The hardest part of my CIFF 2005 experience was the series of wrapup reviews I wanted to run. The end result is shorter reviews than I'd like but rest assured you are hearing about movies that will be cycling through your neck of the woods soon - in short they are worth the time it takes me to sort through and comment on. The buzz on this movie was strong and the viewing experience likewise. There is a ham fisted quality to sexual metaphors that often sinks films that deal with coming of age. But the exploration of same in Innocence is anything but naive.

INNOCENCE

One of the very first screeners I got my hands on prior to CIFF 2005 was this excellent French film Innocence. Reminiscent of Peter Weir’s classic Picnic At Hanging Rock the distinguishing characteristic of Innocence is the film’s relentless awareness of the connection between anxiety and wonder and the way that it moves effortlessly between the two.

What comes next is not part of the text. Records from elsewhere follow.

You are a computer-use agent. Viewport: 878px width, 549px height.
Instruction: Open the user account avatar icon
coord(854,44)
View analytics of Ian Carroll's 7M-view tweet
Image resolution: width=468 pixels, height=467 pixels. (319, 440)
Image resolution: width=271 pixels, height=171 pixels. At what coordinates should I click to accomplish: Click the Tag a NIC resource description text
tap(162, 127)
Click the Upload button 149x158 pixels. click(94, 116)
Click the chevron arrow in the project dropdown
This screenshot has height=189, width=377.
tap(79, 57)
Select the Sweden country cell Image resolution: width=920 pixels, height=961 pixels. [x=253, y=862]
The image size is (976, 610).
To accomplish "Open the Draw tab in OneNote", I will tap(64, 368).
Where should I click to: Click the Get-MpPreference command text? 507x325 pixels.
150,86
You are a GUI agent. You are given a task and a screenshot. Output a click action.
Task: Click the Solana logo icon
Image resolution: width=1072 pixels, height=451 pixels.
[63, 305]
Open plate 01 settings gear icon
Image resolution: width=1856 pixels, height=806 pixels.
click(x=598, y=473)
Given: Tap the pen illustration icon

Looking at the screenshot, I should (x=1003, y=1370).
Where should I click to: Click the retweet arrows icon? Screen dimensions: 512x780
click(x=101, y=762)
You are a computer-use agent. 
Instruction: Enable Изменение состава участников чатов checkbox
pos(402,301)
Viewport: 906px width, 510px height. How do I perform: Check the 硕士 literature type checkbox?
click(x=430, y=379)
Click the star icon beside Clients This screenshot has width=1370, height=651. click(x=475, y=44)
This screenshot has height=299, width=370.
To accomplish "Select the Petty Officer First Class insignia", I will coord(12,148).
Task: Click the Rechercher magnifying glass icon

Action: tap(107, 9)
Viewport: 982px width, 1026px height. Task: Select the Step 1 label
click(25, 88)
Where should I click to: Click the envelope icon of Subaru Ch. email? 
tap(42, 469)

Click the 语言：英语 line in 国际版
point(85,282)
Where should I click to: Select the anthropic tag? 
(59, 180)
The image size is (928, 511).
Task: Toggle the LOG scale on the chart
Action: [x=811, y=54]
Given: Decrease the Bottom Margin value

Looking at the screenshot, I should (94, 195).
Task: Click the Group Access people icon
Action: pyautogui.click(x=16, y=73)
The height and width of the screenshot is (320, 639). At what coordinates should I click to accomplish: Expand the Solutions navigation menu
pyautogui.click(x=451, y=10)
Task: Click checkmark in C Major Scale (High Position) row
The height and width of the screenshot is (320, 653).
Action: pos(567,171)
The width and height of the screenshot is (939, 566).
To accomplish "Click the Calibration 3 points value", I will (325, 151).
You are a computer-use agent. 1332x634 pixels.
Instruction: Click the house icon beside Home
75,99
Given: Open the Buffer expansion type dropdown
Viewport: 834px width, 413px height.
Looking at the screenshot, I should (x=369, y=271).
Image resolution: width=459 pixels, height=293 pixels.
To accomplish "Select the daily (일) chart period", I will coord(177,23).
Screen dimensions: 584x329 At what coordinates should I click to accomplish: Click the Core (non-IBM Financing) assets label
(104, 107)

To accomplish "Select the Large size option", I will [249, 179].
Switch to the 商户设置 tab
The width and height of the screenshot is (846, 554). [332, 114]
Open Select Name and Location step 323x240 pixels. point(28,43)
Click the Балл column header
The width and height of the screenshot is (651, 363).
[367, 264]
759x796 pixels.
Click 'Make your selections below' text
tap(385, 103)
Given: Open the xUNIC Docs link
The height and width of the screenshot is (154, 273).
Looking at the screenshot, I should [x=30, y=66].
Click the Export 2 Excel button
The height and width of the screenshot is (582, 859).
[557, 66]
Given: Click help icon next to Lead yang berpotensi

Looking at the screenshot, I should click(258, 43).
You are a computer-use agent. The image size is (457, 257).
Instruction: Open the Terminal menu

Where Innocence takes place is a large part of it’s magic. We hear a deep throated subterranean rumbling, followed by an image of rushing water in a deep forest. We flow toward a hidden grate, through hidden passageways and find ourselves in a world that is at once our own and yet nowhere. Five houses are situated in a park hidden from whatever is outside the forest by a large vine covered wall.

The only inhabitants of this world appear initially to be a group of 7-12 year old girls who gather around a just arrived coffin to greet the newest member of their group - six year old Iris. A short while later Iris learns that she has been sent to a sort of boarding school where she will learn only dance, phys-ed and biology. Rebellion of any kind against the established order condemns the girl in question to a lifetime of servitude at the school.

Slowly finding her own place in this strange world Iris is deeply troubled when her best friend Bianca begins attending secret nightly meetings with the older girls. Sensing something ominous Iris follows Bianca one night to the teacher’s house only to make a shattering discovery that leads back to subterranean territory.

Like Picnic at Hanging Rock this film focuses on emerging female sexuality and coming of age but whereas Weir’s film offers a cocoon of palpable disquiet Innocence leads us through to a place where we come out the other end of transformation connecting both the death of childhood and the rebirth of adolescence in a visual life cycle. Some will find the film slow going no doubt, but Innocence actually manages to live up to its title, offering hope at the end of the journey.

There's plenty of gushing water and open apertures here but there's also a sense of movement, growing awareness, and fear of the unknown. In the end sexuality emerges as a mysterious thing full of power, just underneath the surface. This is subtle stuff and the style of presentation lends itself to experiencing wholesale wonder not just stirrings of the anatomy.